— Exercise objective —
Print the lines below from the line with "Task: Click the" to the line with "Screen dimensions: 435x834" exactly, keeping both ends, and print no pictures.

— Records —
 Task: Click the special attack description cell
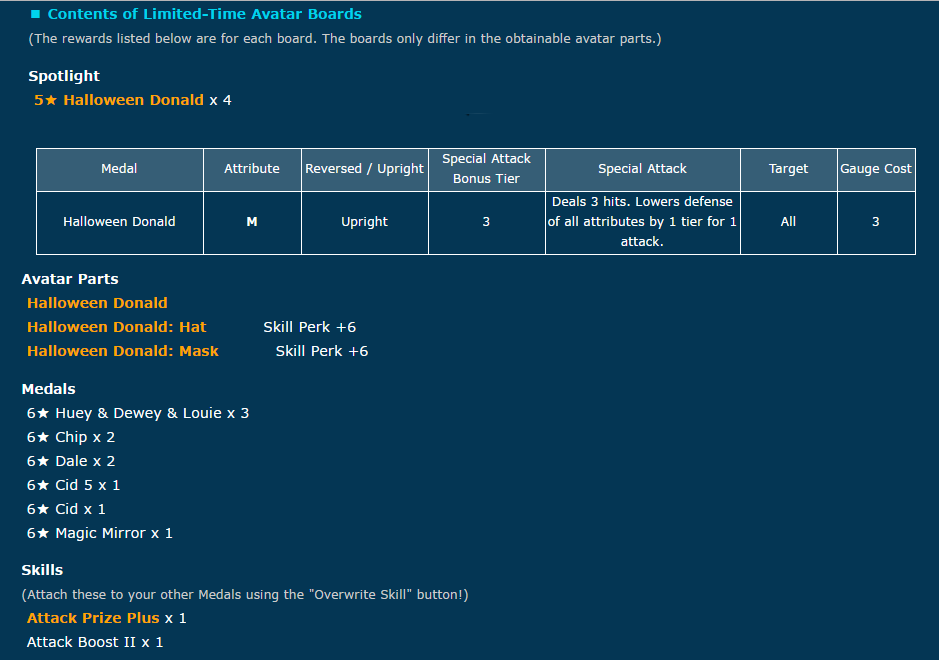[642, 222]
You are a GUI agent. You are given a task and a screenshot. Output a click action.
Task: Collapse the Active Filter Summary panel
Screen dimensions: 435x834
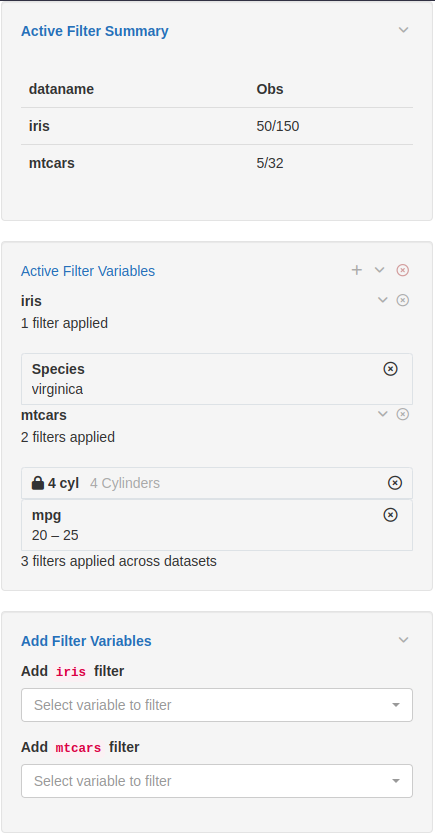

* * *

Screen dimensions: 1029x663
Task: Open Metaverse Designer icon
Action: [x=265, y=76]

— Task output —
 Task: Click the special attack description cell
[642, 222]
You are a GUI agent. You are given a task and a screenshot. Output a click action.
Task: Collapse the Active Filter Summary panel
Screen dimensions: 435x834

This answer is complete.